__Excerto fornecido__:
═══
Áreas de estudo da Antropologia

 Áreas de estudo da Antropologia

Se é verdade que todas as ciências encontram-se fragmentadas em diferentes ramos de estudo que permitem um estudo mais exaustivo e significativo não é menos verdade que a Antropologia segue a mais lógica. Assim, a Antropologia tal como outras ciências, subdivide-se em áreas de estudo específicos que permitem uma melhor compreensão do objecto em causa. Evocar aqui os campos de estudo da Antropologia, torna-se aqui imperioso, pois, permite-nos perceber a Antropologia como uma ciência integrante a qual no seu desenvolvimento inicial não fazia a distinção entre os diferentes domínios de conhecimento, considerados na perspectiva de uma problemática teórica geral sobre o Homem. Na visão de SANTOS (2002: 35) a designação genérica antropologia cobria grosso modo no mínimo – e continua a integrar mas de forma independente – cinco domínios de estudo fundamentais: a) a antropologia biológica (que substitui a antiga antropologia física); b) a antropologia pré-histórica; c) a antropologia psicológica; d) a antropologia linguística; e) a antropologia social e cultural.

É importante realçar que esta ordem de anunciação não reflecte realmente uma qualquer hierarquia subordinativa entre elas, mas tão somente uma forma arbitrária de apresentação.

A antropologia biológica

No século XIX e nos princípios do século XX, a palavra antropologia era empregue exclusivamente no sentido de antropologia física, a ciência cujo objecto se centrava em especial nos caracteres biológicos dos homens segundo a noção de raça, a hereditariedade, etc. A antropologia física designa-se hoje de antropologia biológica e não se preocupa especialmente com as raças e a sua anatomia comparada (com as formas e mensurações dos cránios e esqueletos, da cor da pele, dos olhos e do cabelo). A antropologia biológica, diz essencialmente respeito ao estudo das variações dos caracteres biológicos do homem no espaço e no tempo. Por outras palavras, est ciência debruça-se sobre o estudo das relações entre o património genético humano e o meio geográfico e social, relacionando as particularidades morfológicas e fisiológicas com o contexto ambiental e com a evolução destas particularidades. Em consequência do meio físico, a antropologia biológica toma em consideração os factores culturais que influenciam o crescimento e o conjunto das transformações ou fases sucessivas pelas quais passam os indivíduos desde a sua concepção biológica até à maturidade.

O actual domínio da antropologia biológica, na sua contribuição mais directa para evidenciar a relação entre factores sócio-culturais e caracteres biológicos do homem, debruça-se em particular sobre a genética das populações e participa, cada vez mais – directa ou indirectamente – no debate sobre o derivado do inato e o dependente do adquirido assim como sobre a sua contínua interacção.
═══
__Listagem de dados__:
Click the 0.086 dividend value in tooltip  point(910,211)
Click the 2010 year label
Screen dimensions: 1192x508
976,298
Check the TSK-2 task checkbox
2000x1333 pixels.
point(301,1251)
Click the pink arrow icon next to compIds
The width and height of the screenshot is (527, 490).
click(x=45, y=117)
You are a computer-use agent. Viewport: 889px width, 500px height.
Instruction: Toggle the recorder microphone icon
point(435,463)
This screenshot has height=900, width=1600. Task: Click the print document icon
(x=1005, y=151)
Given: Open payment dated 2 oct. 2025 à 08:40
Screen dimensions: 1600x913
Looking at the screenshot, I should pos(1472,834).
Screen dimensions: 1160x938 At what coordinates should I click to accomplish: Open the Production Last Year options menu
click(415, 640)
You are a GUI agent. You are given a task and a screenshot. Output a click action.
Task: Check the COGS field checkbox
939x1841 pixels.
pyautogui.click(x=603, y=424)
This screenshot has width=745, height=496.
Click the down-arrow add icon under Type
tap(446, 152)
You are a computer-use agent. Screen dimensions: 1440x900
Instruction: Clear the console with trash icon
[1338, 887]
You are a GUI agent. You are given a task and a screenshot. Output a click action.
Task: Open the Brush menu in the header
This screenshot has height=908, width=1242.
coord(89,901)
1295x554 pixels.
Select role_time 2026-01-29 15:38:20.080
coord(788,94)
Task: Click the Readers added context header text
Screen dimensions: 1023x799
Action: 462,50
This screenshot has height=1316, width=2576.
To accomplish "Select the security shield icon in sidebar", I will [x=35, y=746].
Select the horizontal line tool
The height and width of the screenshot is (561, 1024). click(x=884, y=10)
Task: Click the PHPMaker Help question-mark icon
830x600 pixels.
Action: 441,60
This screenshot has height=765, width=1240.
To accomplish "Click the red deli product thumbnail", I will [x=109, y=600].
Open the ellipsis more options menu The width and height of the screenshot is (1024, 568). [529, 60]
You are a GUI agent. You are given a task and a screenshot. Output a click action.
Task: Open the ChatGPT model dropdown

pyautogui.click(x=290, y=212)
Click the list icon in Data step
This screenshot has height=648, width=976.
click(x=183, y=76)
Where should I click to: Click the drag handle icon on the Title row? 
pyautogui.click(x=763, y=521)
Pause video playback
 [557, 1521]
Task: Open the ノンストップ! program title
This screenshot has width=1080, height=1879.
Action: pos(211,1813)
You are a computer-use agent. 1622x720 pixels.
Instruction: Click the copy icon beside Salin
═══
__As tarefas__:
(A) Reescreva os registros desde a primeira linha até à linha com "coord(788,94)", inclusive, trocando "Instruction" por "Command" e mantendo tudo o resto igual.
(B) Prossiga com o excerto sobre as áreas de estudo da Antropologia a partir do ponto em que termina.
O excerto e os registros provêm de fontes distintas.

__Resultados por ordem__:
(A)
Click the 0.086 dividend value in tooltip  point(910,211)
Click the 2010 year label
Screen dimensions: 1192x508
976,298
Check the TSK-2 task checkbox
2000x1333 pixels.
point(301,1251)
Click the pink arrow icon next to compIds
The width and height of the screenshot is (527, 490).
click(x=45, y=117)
You are a computer-use agent. Viewport: 889px width, 500px height.
Command: Toggle the recorder microphone icon
point(435,463)
This screenshot has height=900, width=1600. Task: Click the print document icon
(x=1005, y=151)
Given: Open payment dated 2 oct. 2025 à 08:40
Screen dimensions: 1600x913
Looking at the screenshot, I should pos(1472,834).
Screen dimensions: 1160x938 At what coordinates should I click to accomplish: Open the Production Last Year options menu
click(415, 640)
You are a GUI agent. You are given a task and a screenshot. Output a click action.
Task: Check the COGS field checkbox
939x1841 pixels.
pyautogui.click(x=603, y=424)
This screenshot has width=745, height=496.
Click the down-arrow add icon under Type
tap(446, 152)
You are a computer-use agent. Screen dimensions: 1440x900
Command: Clear the console with trash icon
[1338, 887]
You are a GUI agent. You are given a task and a screenshot. Output a click action.
Task: Open the Brush menu in the header
This screenshot has height=908, width=1242.
coord(89,901)
1295x554 pixels.
Select role_time 2026-01-29 15:38:20.080
coord(788,94)

(B)
A antropologia histórica

A antropologia histórica corresponde a um vasto programa de investigação sobre o passado das sociedades desaparecidas e das actuais. A ela pode acrescentar-se a antropologia pré-histórica e a etno-história.

A antropologia pré-histórica, estuda a existência do homem num passado muito remoto, relativamente ao qual não existem documentos escritos. Por esta razão, a investigação faz-se recorrendo à busca de vestígios materiais deixados por sociedades muito antigas e conservados no solo. Encontrar ossadas humanas em determinados lugares, resulta em provas da existência do homem nesses locais, mas também objectos de todo o género podem indiciar a sua actividade passada. Pelo que acaba de ser dito se pode compreender que a antropologia pré-histórica tem por finalidade a reconstituição das sociedades desaparecidas nos seus diferentes aspectos.

A diferença entre a etno-história e a antropologia pré-histórica reside no facto de o etno-historiador trabalhar directamente com o tempo da oralidade local e o antropólogo pré-historiador recolher o seu material de investigação em escavações feitas no solo.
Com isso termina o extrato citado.